Chapter 13:This type of bankruptcy will force the lender to accept the plan to overcome the payments. To make such plan work, you should be able to illustrate that you do have a good income for the repayment according to this plan. Bankruptcy also allows you to keep the property that is not even protected. Though, not all the people give everything they have in their property list. Chapter 7 works just opposite Chapter 13, as it provides nonexempt property. However, it is not necessary that you should have more assets to avail bankruptcy. You are supposed to pay the equitable amount to the creditors according to the plan.
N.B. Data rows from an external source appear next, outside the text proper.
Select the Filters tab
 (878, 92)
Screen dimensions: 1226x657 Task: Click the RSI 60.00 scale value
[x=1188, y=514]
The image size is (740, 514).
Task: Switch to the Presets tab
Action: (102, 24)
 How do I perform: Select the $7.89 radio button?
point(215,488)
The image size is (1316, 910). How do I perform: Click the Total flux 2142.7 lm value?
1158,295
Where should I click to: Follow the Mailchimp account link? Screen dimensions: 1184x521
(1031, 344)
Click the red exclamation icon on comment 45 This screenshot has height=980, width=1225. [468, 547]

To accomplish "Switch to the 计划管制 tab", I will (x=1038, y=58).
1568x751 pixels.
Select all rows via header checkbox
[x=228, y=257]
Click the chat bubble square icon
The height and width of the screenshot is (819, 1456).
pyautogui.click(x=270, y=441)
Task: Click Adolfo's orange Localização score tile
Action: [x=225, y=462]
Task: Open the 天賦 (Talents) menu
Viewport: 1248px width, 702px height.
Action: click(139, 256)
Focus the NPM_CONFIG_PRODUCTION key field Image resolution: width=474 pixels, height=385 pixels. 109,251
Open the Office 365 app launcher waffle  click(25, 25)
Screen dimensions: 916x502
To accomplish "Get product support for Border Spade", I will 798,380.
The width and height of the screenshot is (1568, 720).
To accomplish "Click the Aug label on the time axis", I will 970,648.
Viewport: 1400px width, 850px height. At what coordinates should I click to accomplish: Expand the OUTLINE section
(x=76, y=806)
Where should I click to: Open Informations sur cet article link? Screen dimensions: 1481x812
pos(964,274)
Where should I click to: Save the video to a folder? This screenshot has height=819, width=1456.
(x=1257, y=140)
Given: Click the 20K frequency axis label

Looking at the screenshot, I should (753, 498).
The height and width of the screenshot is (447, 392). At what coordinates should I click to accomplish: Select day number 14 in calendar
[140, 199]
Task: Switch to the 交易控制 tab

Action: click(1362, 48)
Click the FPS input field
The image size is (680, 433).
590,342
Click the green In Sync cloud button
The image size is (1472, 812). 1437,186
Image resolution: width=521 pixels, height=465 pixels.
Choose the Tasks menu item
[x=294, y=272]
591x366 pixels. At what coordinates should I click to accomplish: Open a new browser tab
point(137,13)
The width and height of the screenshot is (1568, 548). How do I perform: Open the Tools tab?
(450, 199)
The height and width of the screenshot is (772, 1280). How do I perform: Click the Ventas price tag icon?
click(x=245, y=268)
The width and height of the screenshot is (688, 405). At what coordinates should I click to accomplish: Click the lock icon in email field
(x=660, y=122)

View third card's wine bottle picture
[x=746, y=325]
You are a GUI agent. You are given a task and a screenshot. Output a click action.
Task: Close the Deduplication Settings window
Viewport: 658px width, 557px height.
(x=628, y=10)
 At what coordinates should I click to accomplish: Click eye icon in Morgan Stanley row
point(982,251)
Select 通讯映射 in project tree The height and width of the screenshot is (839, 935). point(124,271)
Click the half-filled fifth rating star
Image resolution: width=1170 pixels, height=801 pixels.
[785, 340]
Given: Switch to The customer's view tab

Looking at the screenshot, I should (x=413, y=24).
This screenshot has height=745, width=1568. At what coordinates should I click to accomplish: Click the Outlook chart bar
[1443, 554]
Chapter 13 has some procedures to be followed to reduce debt by replacing the value of the property. When you own something worth more than your loan, then you can pay the loan to the creditor and discharge the amount of loan left. You can avail a plan in such a way that you can pay the creditor as well as discharge the left out loan amount. There are some more exceptions to it. However, if you purchase a car just 30-months before filing for bankruptcy, then you cannot avail loan for a car.
The non-dischargeable debts are when you forget to list the debt in your bankruptcy papers, when some injury and death caused by intoxicated driving and when penalties are imposed due to criminal records or punishments. Fraud debts will not be discharged when a creditor files a lawsuit, that is preceding adversary and he is capable to convince a judge for debt should survive the bank bankruptcy. Such type of debt may result in credit or passing the borrowed property to be used as collateral for your loan.